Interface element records
====

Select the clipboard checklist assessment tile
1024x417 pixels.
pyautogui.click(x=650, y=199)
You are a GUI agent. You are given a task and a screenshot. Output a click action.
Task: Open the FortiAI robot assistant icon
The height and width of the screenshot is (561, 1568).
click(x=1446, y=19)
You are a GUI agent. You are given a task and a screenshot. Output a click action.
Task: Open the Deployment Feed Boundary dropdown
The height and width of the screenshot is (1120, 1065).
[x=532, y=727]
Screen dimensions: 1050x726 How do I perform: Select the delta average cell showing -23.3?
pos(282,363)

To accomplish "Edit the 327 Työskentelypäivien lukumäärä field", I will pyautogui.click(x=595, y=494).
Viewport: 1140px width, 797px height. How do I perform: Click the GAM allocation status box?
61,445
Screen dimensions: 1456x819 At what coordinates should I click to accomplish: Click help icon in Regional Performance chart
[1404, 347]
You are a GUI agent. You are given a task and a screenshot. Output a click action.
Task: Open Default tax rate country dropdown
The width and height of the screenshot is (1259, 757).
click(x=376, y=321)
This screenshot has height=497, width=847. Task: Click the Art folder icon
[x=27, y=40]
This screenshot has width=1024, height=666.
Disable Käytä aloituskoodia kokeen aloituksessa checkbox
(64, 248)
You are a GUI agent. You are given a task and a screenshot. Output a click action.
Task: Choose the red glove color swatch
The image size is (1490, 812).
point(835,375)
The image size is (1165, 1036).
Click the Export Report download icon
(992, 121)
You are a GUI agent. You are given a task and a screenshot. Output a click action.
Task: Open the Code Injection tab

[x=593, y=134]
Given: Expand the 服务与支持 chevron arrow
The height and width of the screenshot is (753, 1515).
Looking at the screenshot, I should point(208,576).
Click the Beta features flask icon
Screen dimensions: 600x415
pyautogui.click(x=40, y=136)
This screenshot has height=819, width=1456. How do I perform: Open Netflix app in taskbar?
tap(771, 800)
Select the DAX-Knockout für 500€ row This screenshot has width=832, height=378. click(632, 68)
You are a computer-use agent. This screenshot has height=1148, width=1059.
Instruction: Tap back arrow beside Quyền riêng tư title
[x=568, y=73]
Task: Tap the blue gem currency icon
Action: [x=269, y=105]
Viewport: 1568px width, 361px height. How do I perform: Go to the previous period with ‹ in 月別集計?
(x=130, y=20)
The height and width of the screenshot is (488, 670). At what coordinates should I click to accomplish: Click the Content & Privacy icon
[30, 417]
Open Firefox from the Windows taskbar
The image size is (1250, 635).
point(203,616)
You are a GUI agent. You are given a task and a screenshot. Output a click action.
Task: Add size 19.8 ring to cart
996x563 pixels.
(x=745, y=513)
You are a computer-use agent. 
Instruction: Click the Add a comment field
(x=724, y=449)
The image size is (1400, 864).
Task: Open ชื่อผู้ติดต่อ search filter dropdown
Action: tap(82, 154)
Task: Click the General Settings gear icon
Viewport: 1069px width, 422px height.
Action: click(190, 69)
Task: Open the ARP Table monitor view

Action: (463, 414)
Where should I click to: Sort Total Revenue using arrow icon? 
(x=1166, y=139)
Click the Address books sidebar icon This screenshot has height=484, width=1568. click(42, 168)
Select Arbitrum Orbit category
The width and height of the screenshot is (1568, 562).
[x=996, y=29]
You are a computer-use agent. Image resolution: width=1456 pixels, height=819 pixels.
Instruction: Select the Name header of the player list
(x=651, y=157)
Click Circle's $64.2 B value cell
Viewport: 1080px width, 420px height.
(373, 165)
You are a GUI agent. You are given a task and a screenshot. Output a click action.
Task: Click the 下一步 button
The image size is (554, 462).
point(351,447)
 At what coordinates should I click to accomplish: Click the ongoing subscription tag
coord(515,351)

====

**What is being asked**
Extract the records above verbatim, from the line containing "You are a computer-use agent. This" through the line containing "point(203,616)", inclusive.

**Completed exercise**
You are a computer-use agent. This screenshot has height=1148, width=1059.
Instruction: Tap back arrow beside Quyền riêng tư title
[x=568, y=73]
Task: Tap the blue gem currency icon
Action: [x=269, y=105]
Viewport: 1568px width, 361px height. How do I perform: Go to the previous period with ‹ in 月別集計?
(x=130, y=20)
The height and width of the screenshot is (488, 670). At what coordinates should I click to accomplish: Click the Content & Privacy icon
[30, 417]
Open Firefox from the Windows taskbar
The image size is (1250, 635).
point(203,616)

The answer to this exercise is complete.